Ducks' Teemu Selanne reflective after abrupt end to NHL career

Ducks' Teemu Selanne reflective after abrupt end to NHL career
Kings center Anze Kopitar embraces Ducks right wing Teemu Selanne, who played his final NHL game in a 6-2 loss on Friday night at Honda Center in Anaheim. Selanne is retiring at age 43 after 23 seasons. (Robert Gauthier / Los Angeles Times)

Teemu Selanne's devoted followers wanted a perfect ending.

He, and they, were denied that — by the Kings' emphatic 6-2 victory over the Ducks in Game 7 of the Western Conference semifinals on Friday night — and so began the next phase for the charismatic Ducks winger after his final NHL game. His postgame session with reporters was one part reflection on a disappointing finish, one part memory lane and another part involved questions about his future.

"It's a tough feeling," Selanne said. "You want to go further. We felt we had the chance to go next round, maybe all the way. It's going to be tough to wake up tomorrow morning and realize it's all over.

" . . . One way, it feels like yesterday, but in another way, it feels like a long time ago — and it goes fast. I always tell the young guys, enjoy every day because you know what? It goes like that — so quickly."


And was it for the future Hall of Famer? Was he truly done at age 43? The questions were almost tinged with a little hope maybe he would play, well, somewhere next season. Any truth to the rumor he might play in Russia's Kontinental Hockey League?


"I don't think so," he said.

Perhaps going back to the beginning, playing for his hometown club in Finland, Jokerit?

"I know there is a lot of interest for that," he said. "But I've always said I'm going to retire here and to be honest, I don't really have to play anywhere anymore."

The fans didn't want him to leave, giving him a standing ovation after the game ended. There were wonderful moments in the end-of-series handshake line between the Kings and the Ducks. The Kings have gotten to know Selanne through the years, mostly when the teams practiced together during the lockout last season.

They stayed on the ice and honored Selanne, tapping their sticks on the ice, a class move and tribute to an NHL brother. Selanne used the word "unbelievable" several times to describe the special gesture by the Kings.

"It's sad, that guy has been an unbelievable player in this league for so long. Everyone respects him," Kings defenseman Drew Doughty said. "He deserves that respect. To see him go . . . to know that next year we'll play Anaheim without him out there is going to feel weird."
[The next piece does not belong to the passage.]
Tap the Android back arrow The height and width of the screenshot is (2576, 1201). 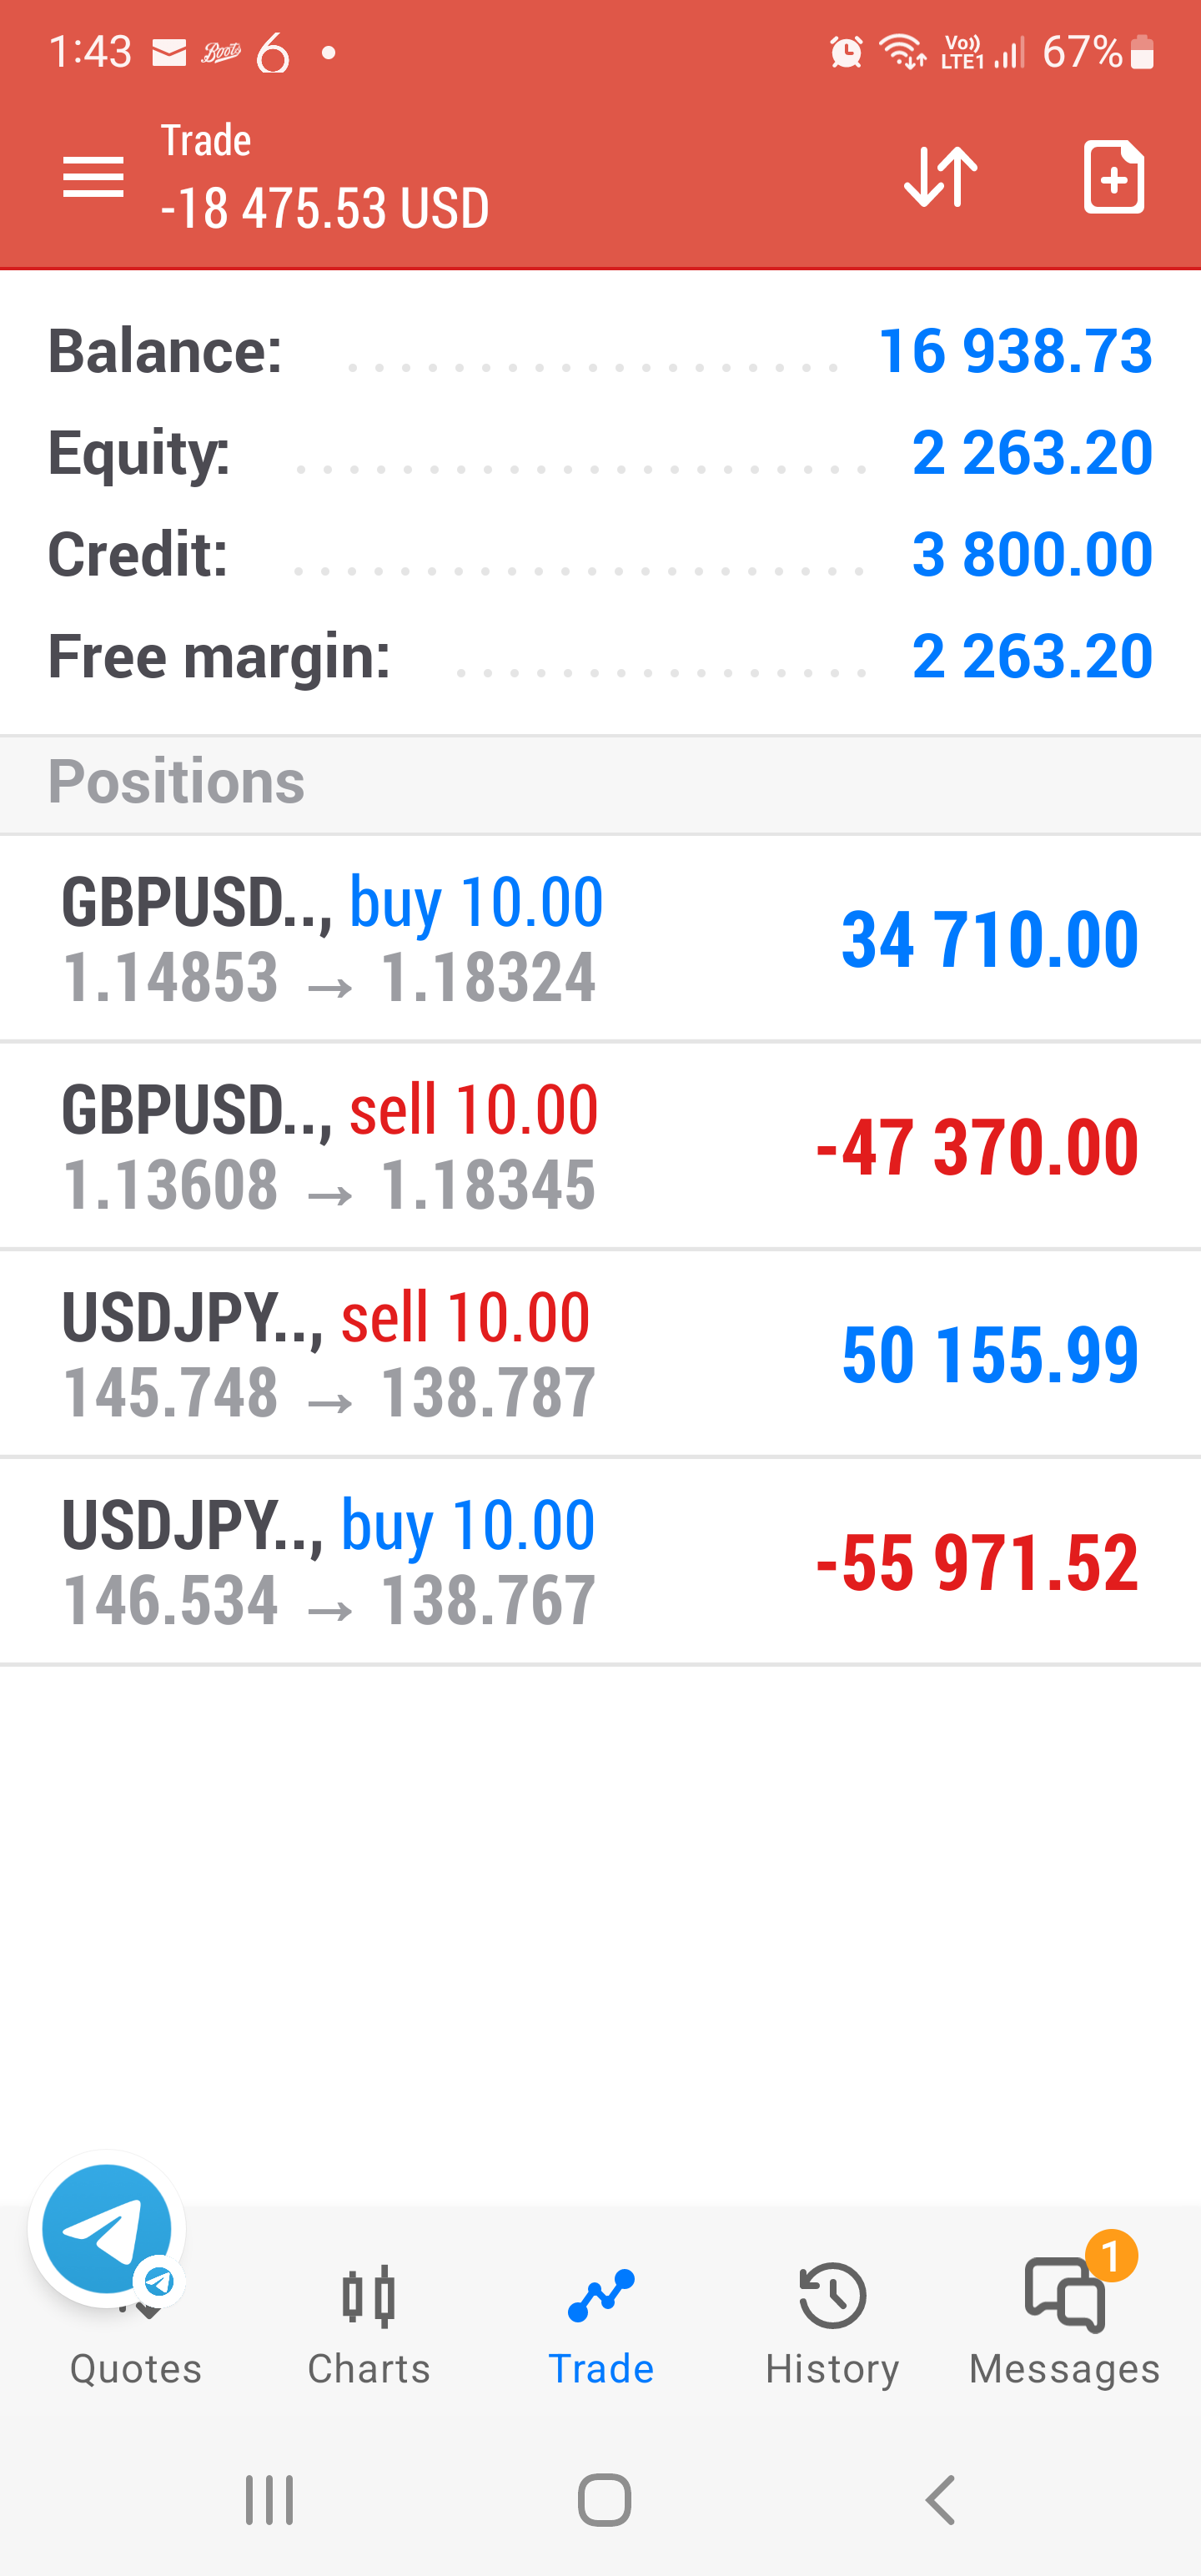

Said Kings forward Justin Williams: "There's not many guys left in the league that have earned the respect and admiration — not only of the fans, but of the players he's played against. We would have stood out there for 20 minutes if we could."

The Ducks were crushed by the loss and the way Selanne's vaunted career ended.

"There's nothing really to say at this point," Ducks captain Ryan Getzlaf said. "It's tough. It's not the way we wanted to send him off."

Selanne's close friend, countryman and teammate, Saku Koivu, is also contemplating the future but said he had not made a decision.

"You are going to feel sorry for yourself for a while and then you get back to normal life," Koivu said. "I really don't have an answer for you . . . [just] really take a good, careful look."

Selanne knew there would be no middle ground on Friday at Honda Center.

"Obviously very disappointing," he said. "I knew that it was going to be either unbelievable big party or huge disappointment."